During the Civil Rights era, swimming pools became flashpoints in the fight for integration. Because swimming involves intimate physical proximity, many white communities viewed integration as a violation of social boundaries. As a result, municipalities across the South and beyond closed or privatize their public pools rather than integrate them, effectively erasing a generation’s access to safe, communal swimming spaces (Wiltse, 2014; McGhee, 2021). In some cases, cities sold or leased public pools to private associations for nominal fees, enabling white-only membership while maintaining the illusion of “local control.” These decisions created lasting “pool deserts”—areas without any public swimming facilities—disproportionately affecting Black and low-income neighborhoods (The Conversation, 2019).
Iconic Civil Rights Photo
Acid being dumped into a motel pool in St. Augustine, FL, (1964). Many historians believe this moment was the straw that broke the camel’s back in getting the Civil Rights Act passed.
By the 1970s, the vast majority of those WPA-era pools had been drained, filled in, or fallen into disrepair, often replaced by exclusive private clubs or backyard pools that were inaccessible to most residents. The once-democratic vision of public swimming as a symbol of civic equality was replaced by a privatized model of recreation tied to property ownership and income (McGhee, 2021). This historical disinvestment mirrors broader patterns of structural racism in urban design, where public goods were systematically withdrawn from communities of color under the guise of “local choice” or “fiscal responsibility.”
Privatization of Recreation as Modern Structural Racism
Today, the legacy of those decisions persists through the privatization of recreation and youth sports (now a 40B dollar industry per year, as of 2025), which functions as a contemporary form of structural racism in the built environment.

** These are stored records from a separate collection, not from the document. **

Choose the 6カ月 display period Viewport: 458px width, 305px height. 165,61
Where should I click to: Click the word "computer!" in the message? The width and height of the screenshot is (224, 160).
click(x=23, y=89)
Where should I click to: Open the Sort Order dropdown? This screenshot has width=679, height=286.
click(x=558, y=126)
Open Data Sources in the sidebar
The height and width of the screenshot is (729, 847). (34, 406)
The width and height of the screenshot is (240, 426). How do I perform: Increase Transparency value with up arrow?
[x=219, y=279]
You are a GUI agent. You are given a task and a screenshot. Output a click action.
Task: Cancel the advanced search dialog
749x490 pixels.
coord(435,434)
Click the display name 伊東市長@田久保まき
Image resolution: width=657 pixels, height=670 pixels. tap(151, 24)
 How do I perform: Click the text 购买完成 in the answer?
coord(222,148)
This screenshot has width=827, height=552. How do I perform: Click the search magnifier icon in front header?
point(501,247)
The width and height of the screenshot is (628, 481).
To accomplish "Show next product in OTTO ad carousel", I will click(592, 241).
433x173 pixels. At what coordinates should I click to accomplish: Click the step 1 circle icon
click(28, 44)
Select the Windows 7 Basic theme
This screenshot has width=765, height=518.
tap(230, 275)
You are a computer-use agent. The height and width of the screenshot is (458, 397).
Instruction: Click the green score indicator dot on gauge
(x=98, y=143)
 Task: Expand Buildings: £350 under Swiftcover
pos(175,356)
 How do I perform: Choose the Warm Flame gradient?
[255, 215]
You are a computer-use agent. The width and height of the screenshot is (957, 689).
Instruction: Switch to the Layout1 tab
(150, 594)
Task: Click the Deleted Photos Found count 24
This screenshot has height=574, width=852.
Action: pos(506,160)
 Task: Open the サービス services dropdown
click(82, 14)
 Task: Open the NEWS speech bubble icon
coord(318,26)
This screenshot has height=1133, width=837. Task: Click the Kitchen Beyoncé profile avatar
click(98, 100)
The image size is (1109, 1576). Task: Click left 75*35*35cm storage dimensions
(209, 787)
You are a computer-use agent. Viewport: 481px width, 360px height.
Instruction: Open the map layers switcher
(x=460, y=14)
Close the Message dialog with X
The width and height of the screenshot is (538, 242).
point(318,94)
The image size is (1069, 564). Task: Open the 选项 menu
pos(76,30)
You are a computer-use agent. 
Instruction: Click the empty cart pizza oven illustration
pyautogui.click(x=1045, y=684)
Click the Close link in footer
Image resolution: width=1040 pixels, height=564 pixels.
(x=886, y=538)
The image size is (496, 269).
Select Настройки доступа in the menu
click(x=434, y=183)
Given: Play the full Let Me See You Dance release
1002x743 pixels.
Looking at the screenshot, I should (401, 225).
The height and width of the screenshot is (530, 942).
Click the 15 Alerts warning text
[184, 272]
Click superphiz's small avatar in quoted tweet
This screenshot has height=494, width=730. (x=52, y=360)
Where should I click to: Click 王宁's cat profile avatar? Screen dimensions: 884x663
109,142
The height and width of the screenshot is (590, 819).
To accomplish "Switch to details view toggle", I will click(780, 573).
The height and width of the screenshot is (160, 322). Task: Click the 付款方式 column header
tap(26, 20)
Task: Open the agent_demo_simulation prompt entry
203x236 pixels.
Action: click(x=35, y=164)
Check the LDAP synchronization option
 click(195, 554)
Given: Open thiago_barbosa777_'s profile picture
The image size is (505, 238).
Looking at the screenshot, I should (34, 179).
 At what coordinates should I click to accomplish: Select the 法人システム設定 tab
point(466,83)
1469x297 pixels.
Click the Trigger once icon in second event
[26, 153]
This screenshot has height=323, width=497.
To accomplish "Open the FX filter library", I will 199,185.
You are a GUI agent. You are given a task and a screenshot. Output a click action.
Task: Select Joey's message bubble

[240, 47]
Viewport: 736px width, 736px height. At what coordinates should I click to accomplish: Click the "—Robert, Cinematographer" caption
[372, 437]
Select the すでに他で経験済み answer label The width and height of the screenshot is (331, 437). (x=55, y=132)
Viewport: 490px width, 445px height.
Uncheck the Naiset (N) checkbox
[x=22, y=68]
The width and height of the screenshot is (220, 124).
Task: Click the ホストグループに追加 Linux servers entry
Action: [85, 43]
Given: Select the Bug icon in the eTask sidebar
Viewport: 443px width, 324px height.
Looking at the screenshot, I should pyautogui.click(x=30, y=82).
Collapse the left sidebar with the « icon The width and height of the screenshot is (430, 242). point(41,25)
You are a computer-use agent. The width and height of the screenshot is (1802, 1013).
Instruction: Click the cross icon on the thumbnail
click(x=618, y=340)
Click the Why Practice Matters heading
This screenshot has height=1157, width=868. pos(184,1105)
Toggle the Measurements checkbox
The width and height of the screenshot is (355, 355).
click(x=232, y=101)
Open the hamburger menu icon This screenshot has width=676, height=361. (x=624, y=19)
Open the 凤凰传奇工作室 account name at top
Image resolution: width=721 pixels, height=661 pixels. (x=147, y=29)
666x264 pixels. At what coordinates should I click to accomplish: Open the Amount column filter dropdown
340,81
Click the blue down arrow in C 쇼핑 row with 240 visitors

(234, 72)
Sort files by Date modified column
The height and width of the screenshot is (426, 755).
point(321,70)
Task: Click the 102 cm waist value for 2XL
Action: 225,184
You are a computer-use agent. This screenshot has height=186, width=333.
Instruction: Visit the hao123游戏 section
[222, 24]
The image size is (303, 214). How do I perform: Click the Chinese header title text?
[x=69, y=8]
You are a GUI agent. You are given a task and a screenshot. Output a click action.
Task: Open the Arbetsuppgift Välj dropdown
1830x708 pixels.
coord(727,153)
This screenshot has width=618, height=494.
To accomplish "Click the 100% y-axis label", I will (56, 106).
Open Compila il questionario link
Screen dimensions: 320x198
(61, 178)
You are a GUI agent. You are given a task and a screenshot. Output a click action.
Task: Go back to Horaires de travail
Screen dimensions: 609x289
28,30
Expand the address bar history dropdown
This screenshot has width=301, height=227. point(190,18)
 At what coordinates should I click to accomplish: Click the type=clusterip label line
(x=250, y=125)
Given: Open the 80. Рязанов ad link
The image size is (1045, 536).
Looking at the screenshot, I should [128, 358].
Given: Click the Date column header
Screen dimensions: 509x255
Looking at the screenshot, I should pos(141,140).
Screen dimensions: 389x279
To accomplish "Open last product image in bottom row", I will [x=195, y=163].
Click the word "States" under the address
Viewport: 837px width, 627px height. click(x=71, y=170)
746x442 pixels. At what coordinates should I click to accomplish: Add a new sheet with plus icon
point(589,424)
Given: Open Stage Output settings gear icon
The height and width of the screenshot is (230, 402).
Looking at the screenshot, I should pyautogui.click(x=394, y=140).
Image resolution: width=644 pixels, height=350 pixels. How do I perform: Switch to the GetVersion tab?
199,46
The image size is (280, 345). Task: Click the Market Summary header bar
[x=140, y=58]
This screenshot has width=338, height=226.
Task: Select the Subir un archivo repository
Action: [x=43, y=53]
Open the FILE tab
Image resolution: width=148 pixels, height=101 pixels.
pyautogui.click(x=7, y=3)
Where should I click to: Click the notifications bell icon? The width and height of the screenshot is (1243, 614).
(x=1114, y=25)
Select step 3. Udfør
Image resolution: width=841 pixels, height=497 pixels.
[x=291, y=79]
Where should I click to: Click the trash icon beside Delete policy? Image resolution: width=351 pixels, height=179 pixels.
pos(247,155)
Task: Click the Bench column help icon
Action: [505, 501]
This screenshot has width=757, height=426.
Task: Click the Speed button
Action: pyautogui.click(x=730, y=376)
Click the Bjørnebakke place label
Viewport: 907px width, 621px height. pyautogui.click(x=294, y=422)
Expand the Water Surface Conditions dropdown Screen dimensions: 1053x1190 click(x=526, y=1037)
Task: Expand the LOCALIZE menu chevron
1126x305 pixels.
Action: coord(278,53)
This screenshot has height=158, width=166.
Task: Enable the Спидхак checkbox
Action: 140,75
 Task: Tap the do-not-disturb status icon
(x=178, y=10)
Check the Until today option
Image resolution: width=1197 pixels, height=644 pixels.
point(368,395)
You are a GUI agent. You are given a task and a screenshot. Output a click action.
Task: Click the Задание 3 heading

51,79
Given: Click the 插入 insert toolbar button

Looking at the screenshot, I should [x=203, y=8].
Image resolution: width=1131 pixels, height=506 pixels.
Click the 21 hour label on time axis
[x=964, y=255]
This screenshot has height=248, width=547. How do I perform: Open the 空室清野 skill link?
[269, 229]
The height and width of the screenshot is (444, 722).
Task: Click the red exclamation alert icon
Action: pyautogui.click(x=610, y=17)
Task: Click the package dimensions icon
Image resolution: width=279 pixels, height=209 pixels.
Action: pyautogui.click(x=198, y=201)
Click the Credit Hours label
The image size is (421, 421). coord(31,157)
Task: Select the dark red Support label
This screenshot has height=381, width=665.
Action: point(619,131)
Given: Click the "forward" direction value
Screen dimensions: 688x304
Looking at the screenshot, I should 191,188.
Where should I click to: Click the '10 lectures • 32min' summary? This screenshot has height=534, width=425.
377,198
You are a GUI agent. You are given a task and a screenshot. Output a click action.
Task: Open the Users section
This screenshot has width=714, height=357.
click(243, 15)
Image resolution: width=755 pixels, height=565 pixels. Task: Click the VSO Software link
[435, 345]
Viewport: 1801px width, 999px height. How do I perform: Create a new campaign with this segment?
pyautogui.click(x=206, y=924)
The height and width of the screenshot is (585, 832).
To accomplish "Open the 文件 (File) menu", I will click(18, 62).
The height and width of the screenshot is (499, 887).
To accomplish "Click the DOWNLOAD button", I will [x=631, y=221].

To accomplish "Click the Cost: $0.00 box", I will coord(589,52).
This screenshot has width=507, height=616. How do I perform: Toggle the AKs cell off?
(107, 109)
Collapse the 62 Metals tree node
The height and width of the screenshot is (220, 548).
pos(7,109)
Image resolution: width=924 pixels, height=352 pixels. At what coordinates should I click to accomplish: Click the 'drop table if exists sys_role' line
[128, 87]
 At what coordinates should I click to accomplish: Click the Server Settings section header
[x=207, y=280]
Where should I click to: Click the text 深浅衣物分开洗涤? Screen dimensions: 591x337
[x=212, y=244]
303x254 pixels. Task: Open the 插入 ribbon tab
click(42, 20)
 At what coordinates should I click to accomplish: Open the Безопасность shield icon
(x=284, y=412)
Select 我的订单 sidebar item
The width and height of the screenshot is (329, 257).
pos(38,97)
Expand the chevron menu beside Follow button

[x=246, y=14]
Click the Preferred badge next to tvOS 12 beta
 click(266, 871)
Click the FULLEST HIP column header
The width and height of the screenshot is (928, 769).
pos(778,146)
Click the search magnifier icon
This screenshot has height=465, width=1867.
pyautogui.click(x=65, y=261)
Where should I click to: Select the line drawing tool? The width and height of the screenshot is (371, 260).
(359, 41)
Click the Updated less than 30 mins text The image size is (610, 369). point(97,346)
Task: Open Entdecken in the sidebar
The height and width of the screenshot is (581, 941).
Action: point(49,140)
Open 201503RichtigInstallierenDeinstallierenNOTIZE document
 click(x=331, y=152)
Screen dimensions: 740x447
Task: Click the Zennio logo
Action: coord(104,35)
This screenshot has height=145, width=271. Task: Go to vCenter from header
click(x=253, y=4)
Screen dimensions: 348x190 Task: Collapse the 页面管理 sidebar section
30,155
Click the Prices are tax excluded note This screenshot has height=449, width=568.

Families with financial means can afford swim lessons, club memberships, or travel sports, while families in historically excluded neighborhoods continue to face barriers to participation. Public pools remain scarce, lessons are cost-prohibitive, and liability concerns have led many cities to limit access even further. As a result, swimming—a life-saving skill—is now often treated as a private commodity rather than a public right (Irwin et al., 2021).
This privatization compounds racial and economic inequities in health, safety, and community belonging. Lack of early water exposure is directly linked to higher drowning risk, motor development delays, and reduced physical and mental health benefits associated with aquatic play and recreation (Asher et al., 1995; Brenner et al., 2009). These inequities reflect not only the absence of infrastructure but also the presence of systemic exclusion in planning, funding, and zoning decisions that continue to segregate communities by access to life-sustaining public goods.
Understanding structural racism in the built environment requires recognizing that inequities in aquatic access are not accidental or natural—they are the result of deliberate decisions to disinvest in certain communities. Addressing these disparities will require reimagining the built environment as a site of repair, resilience, and restitution, ensuring that every child, regardless of zip code or skin color, can safely access and enjoy the water.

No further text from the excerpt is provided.